#### [Data excerpts]

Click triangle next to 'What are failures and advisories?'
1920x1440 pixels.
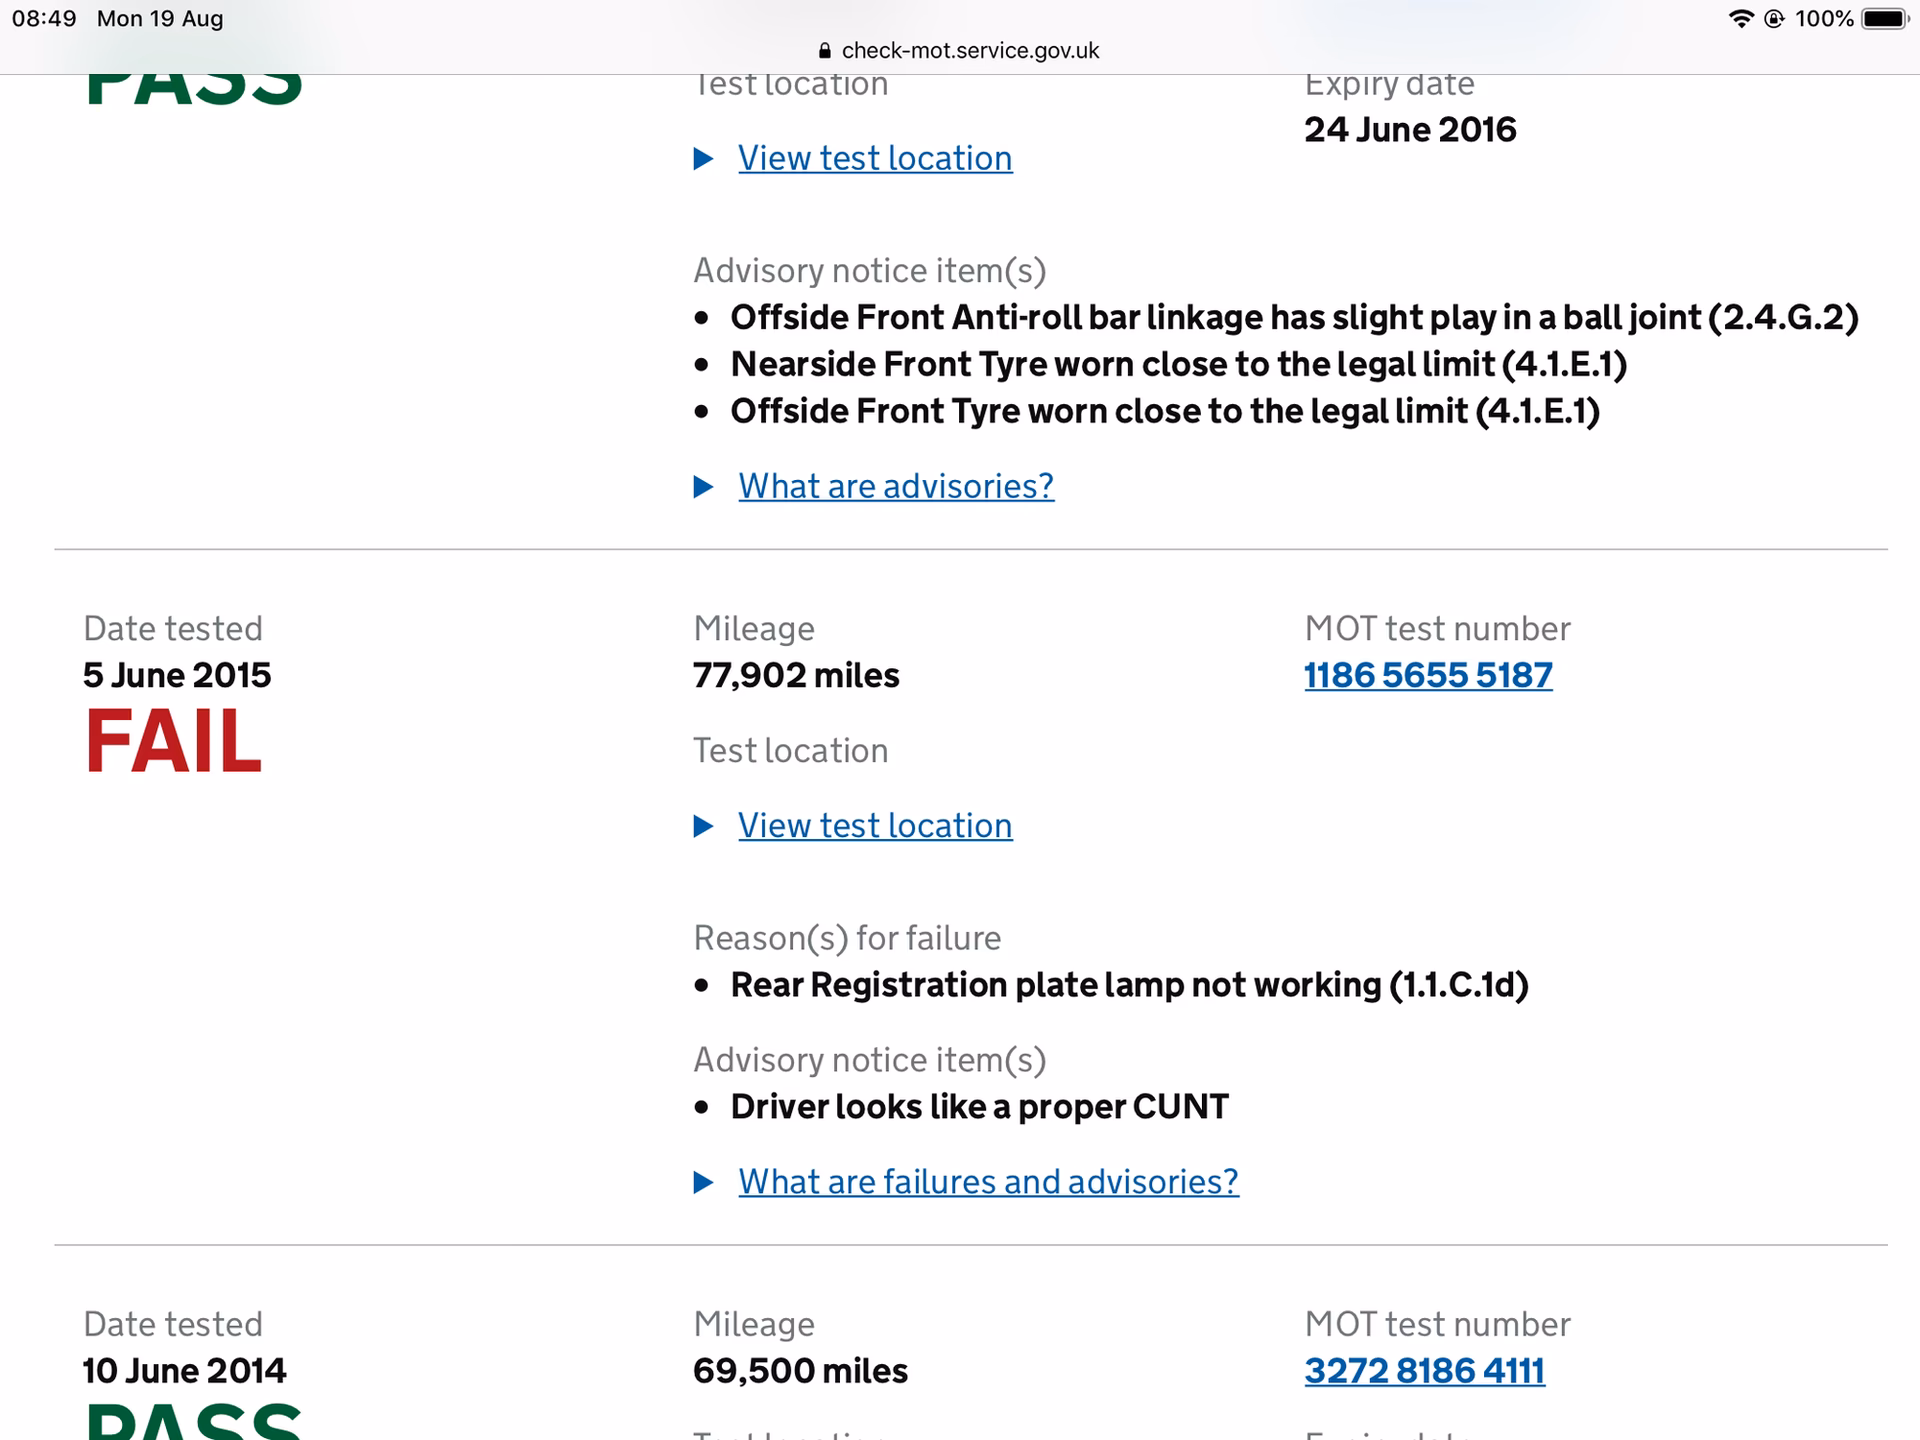(704, 1183)
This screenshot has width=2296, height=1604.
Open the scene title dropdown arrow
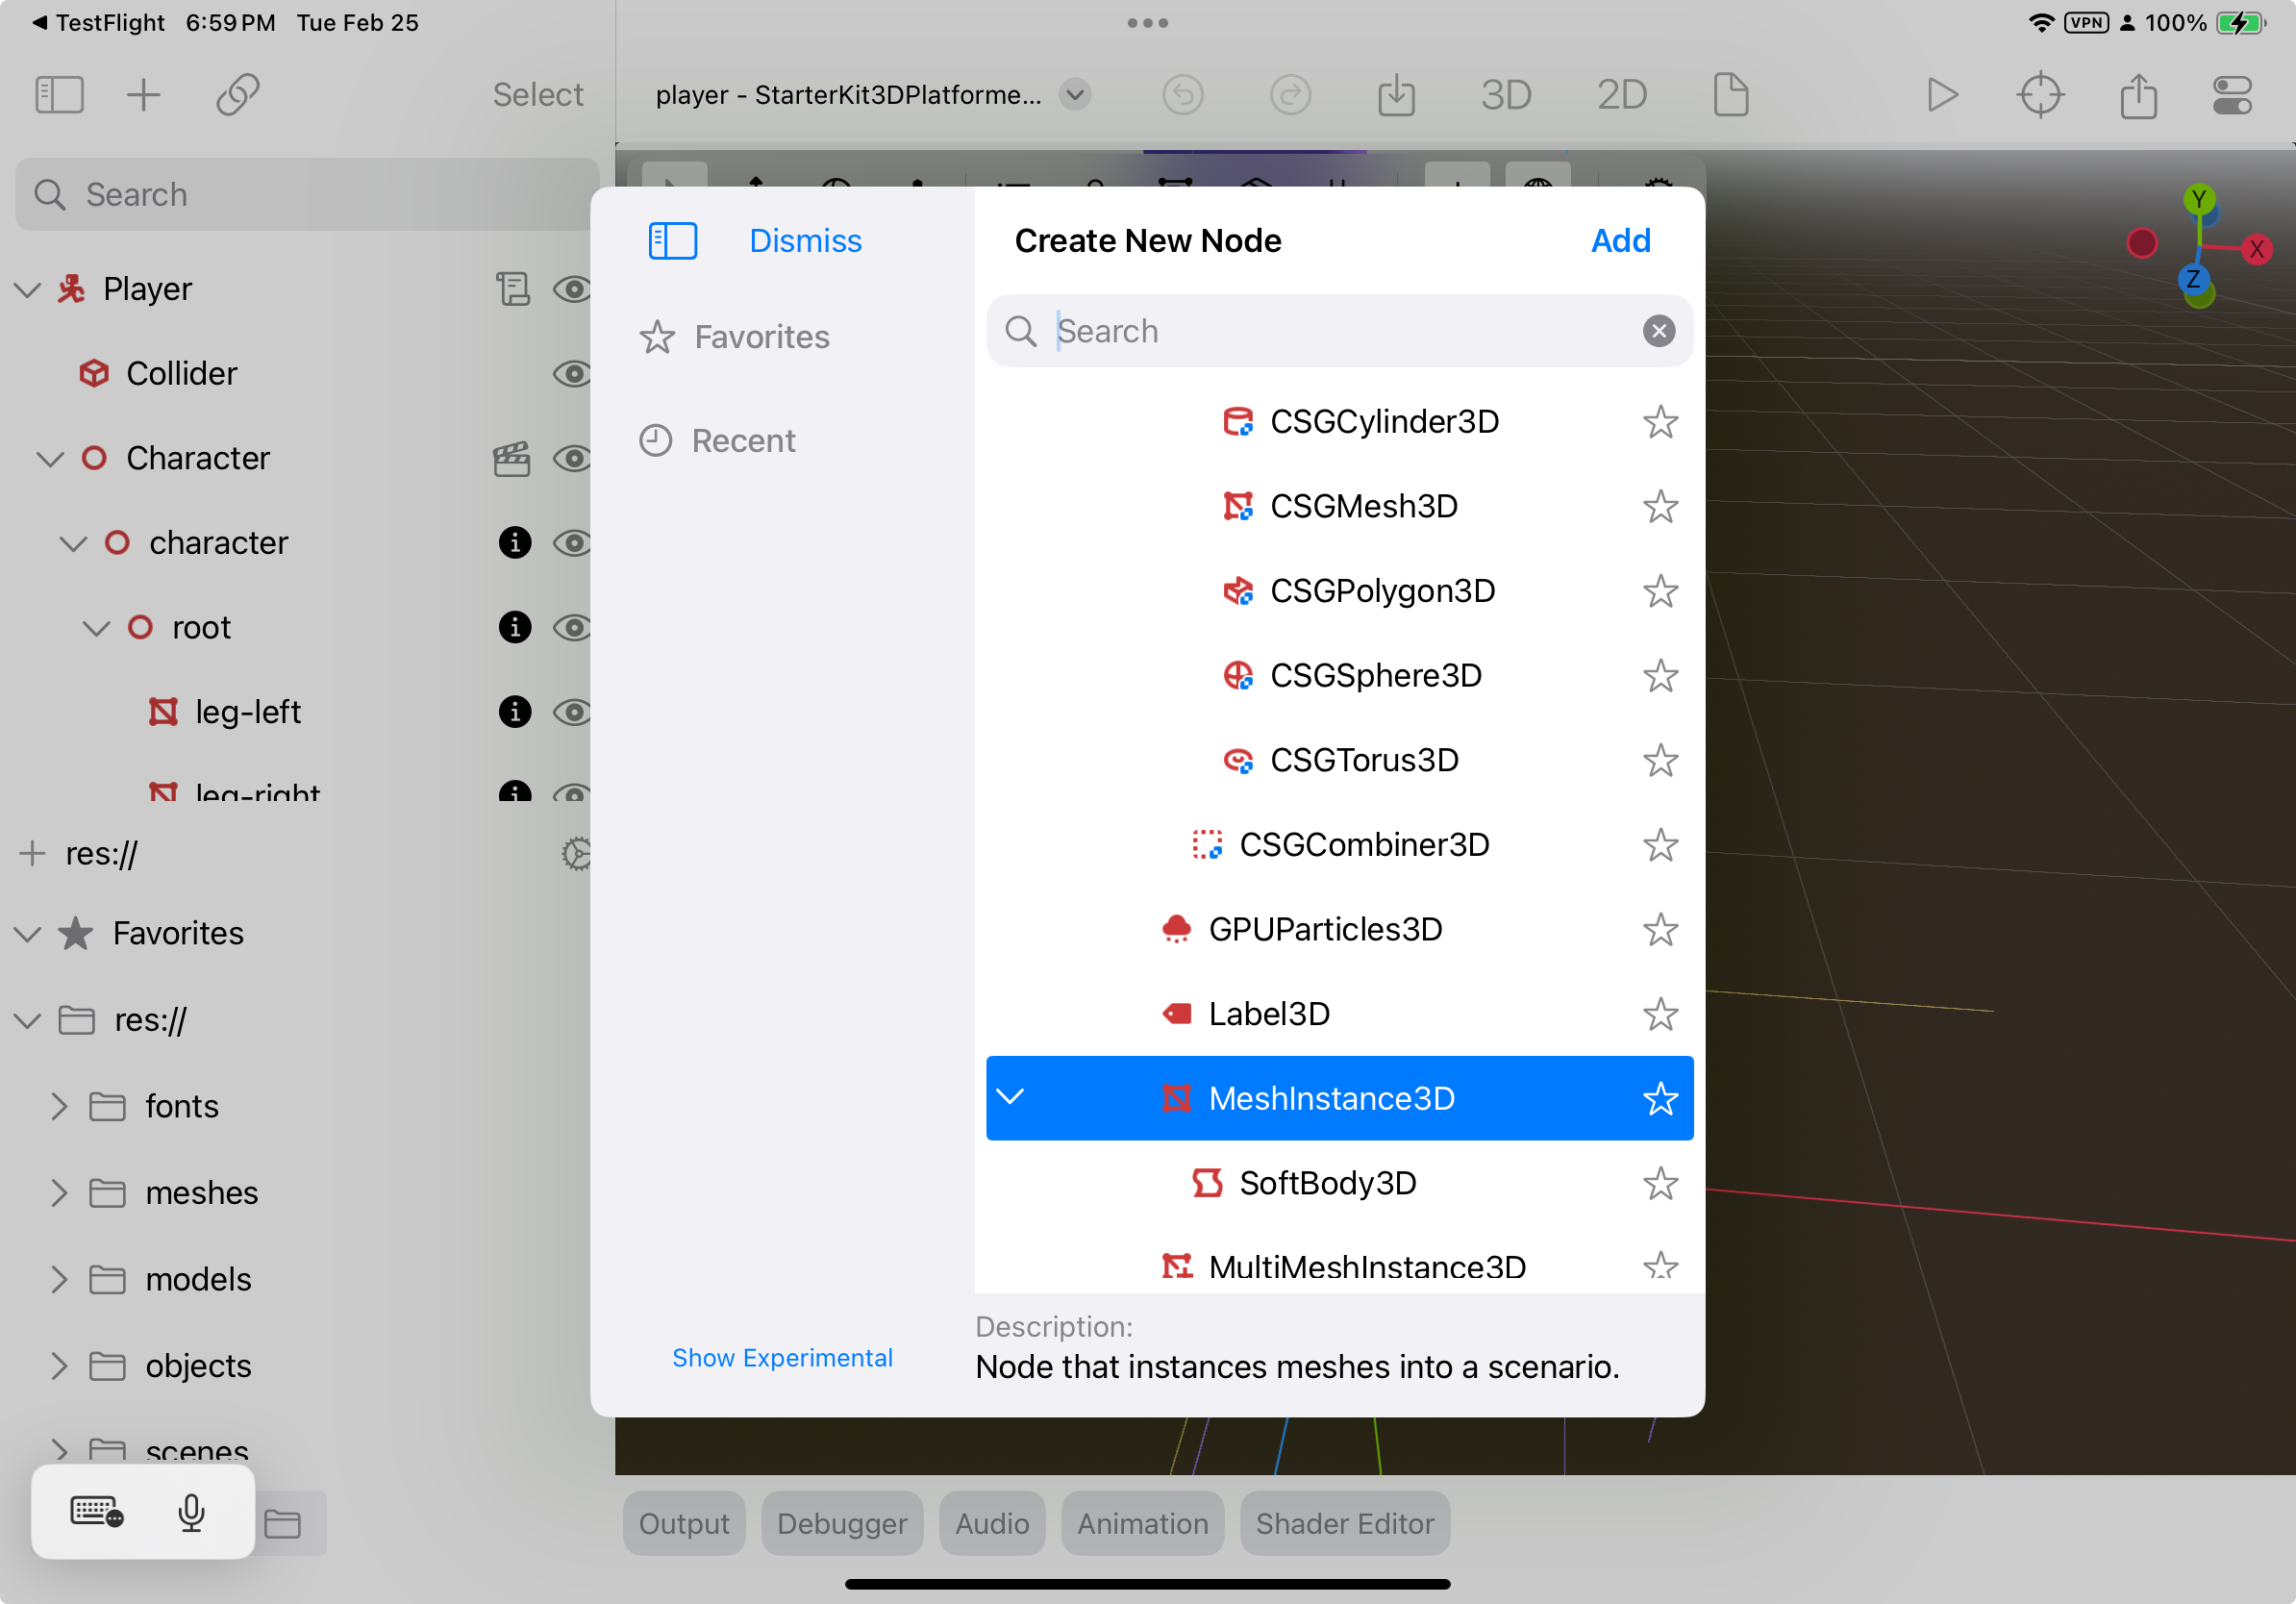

#### [Instructions to follow]
Every line of the listing is to be repeated exactly, and the pictures are to be dropped.

#### [Exercise output]
Click triangle next to 'What are failures and advisories?'
1920x1440 pixels.
(704, 1183)
This screenshot has width=2296, height=1604.
Open the scene title dropdown arrow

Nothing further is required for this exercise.